The problem is some people – a minority of people – want to get high.  They will use pain pills, heroin, cocaine, meth, alcohol, diet pills, cleaning solution, aerosol sprays etc to get high.  Passing more laws isn’t going to help that.  Making it harder for some pain patients to have access to pain meds (I am thinking specifically of rural patients, who don’t have the kind of transportation and other help we here in PA are so lucky to have) is not going to stop an addict.

Addicts are very resourceful and relentless. They routinely find ways around deterrents.

People who are sick with chronic pain can’t, though.  Most of the time they are in too much pain to argue, advocate for themselves, hustle up cab fare to get to the doctor, or any number of things some lawmakers seem determined to put them through.  It’s bullying, pure and simple, and these folks are easy targets.

So then Dr. Whatever and Mr. Legislator can tell everyone how they’re saving lives with their laws…and to heck with Granny who stopped eating and died because she couldn’t deal with intractable pain.

These people need to educate themselves.

Weirdness of the week is brought to you by the Sidney Morning Herald, via a link from the Fortean Times:

An invisibility cloak (sort of).  I will get excited about this when they figure out how to embed it in a pair of jeans, to cloak the fat on my hips…

And today’s recommendation is for a book:

Accredited Ghost Stories by T.M. Jarvis, published in 1823.  You can read it for free here:

Or you can download it free for Nook (and probably for Kindle too).  I like this book, despite the errors (missing words and so on) that I guess are from scanning problems.  It’s written in the style of that era, and it’s interesting to see how the narratives about ghosts have changed throughout the years.

In this book, the ghosts apparently return to either tell their friends/loved ones if their religion on earth is “the true one” (book doesn’t say which religion that is), or they want to right a wrong about land rights, treasure, etc.  The veracity of each story is judged by the experiencer “being of good moral character” or an upstanding citizen.  Simple, wonderful ghost stories from a simpler time.

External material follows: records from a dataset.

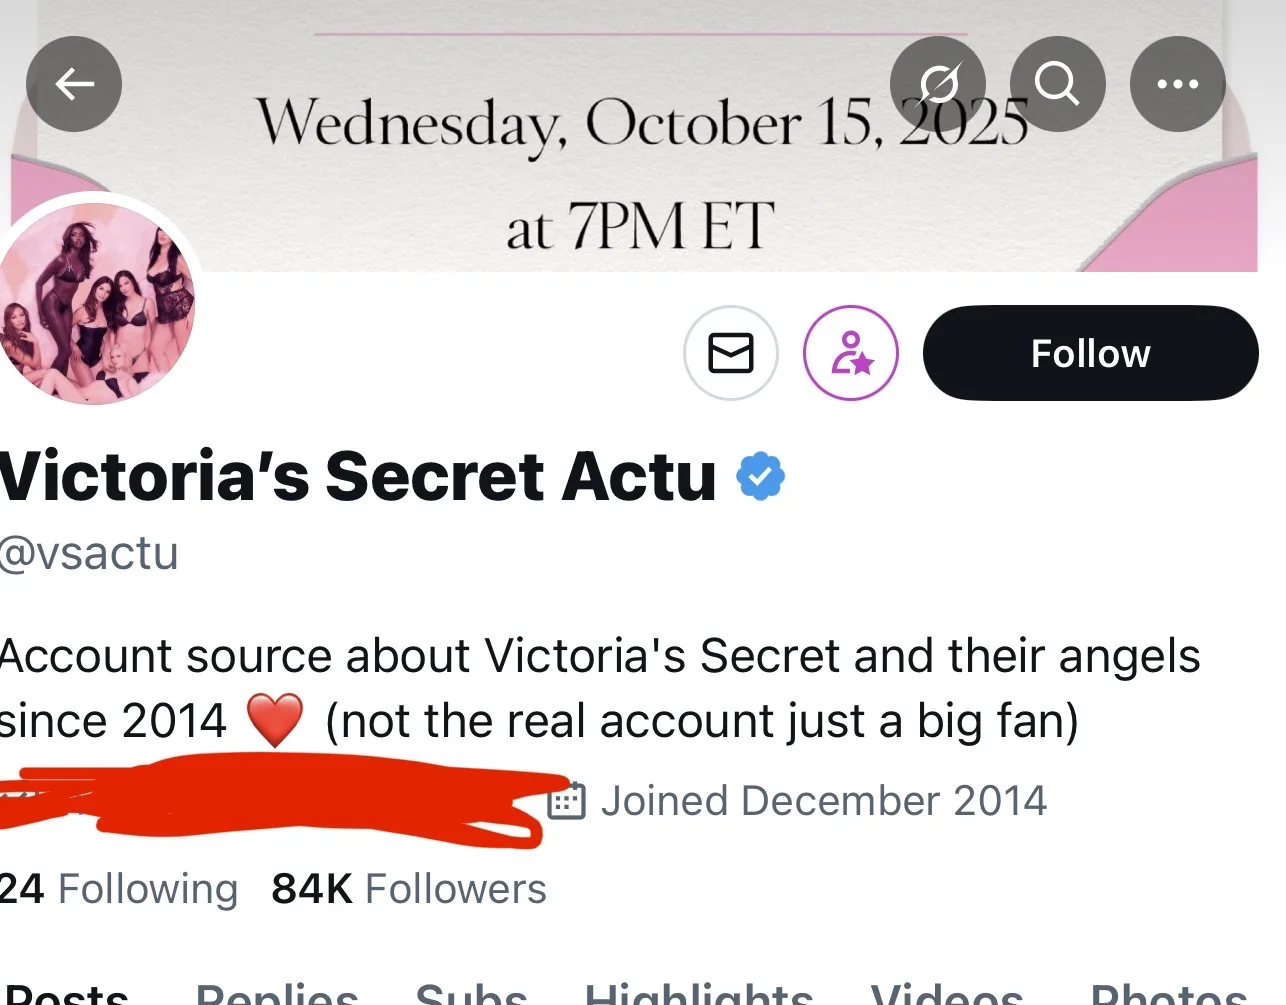Tap the envelope message icon
This screenshot has height=1005, width=1286.
tap(730, 353)
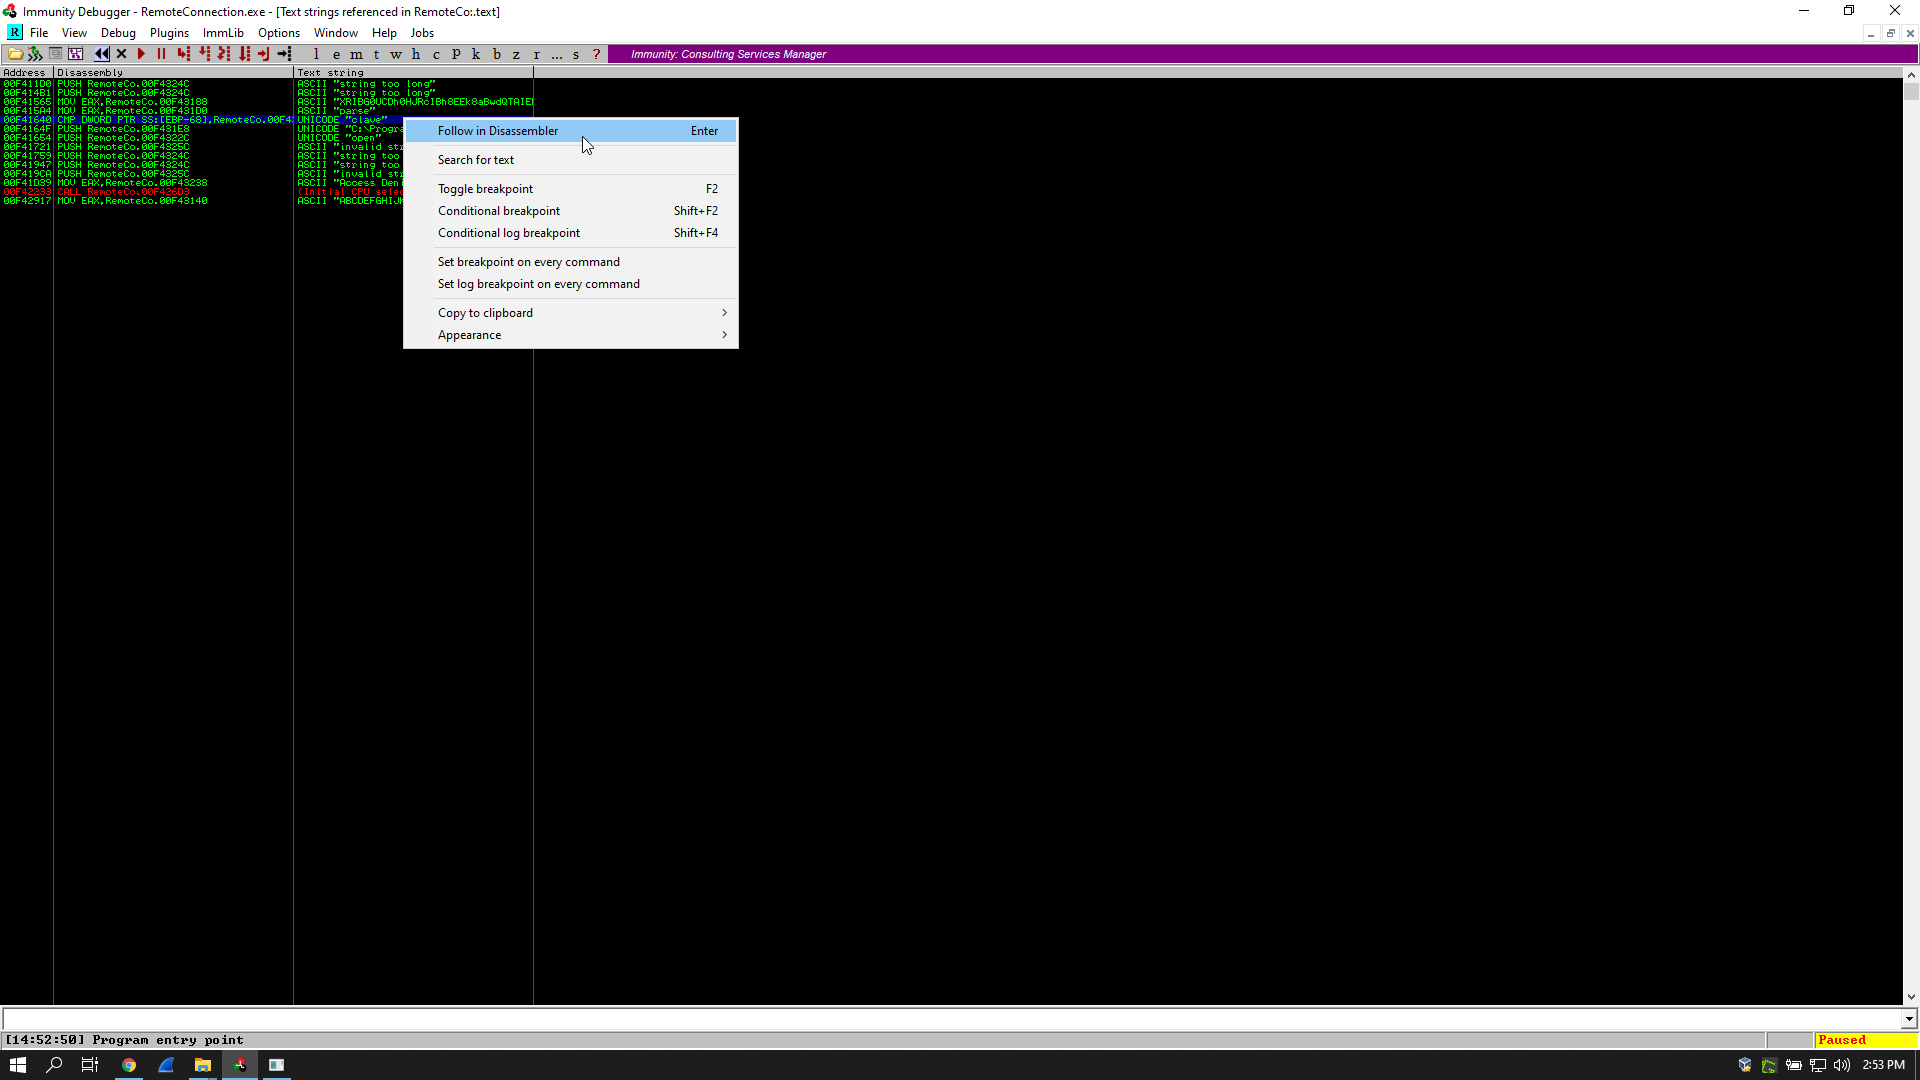Click the red Pause execution icon
1920x1080 pixels.
[161, 54]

2 thoughts on “Blood, Meds, and Tears

  1. AndyDrew Heyman

    Our afflictions and journey to pain relief are so similar it is scary. I also have degenerative disc disease for which I was on prescription opiates and getting the runaround from Medical practitioners regarding dispensing of meds, therapy, etc. My adventures with post-chemo pain, suffering and medication could be used for an entire entry of your blog here. Life for the truly suffering among us is a nightmare and pain inducer all of its own. I look forward to further misadventures with, up and against big Pharma.


  2. Victoria Post author

    It’s a nightmare, indeed. I’m sorry you have had to have these experiences – I don’t know why a lot of places don’t have patient advocates (like they do in Minnesota). It’s really hard to deal with this mess when you don’t feel well, and that’s sometimes hard for other people to understand. When they get too cold-hearted about it (such as our fine Dr No-Opiates), I can’t help but think, “You’re going to really regret being this way whenever you become disabled.” Because, let’s face it, all of us – if we live long enough – will eventually get some kind of disability (at least deafness from all those Grateful Dead concerts!).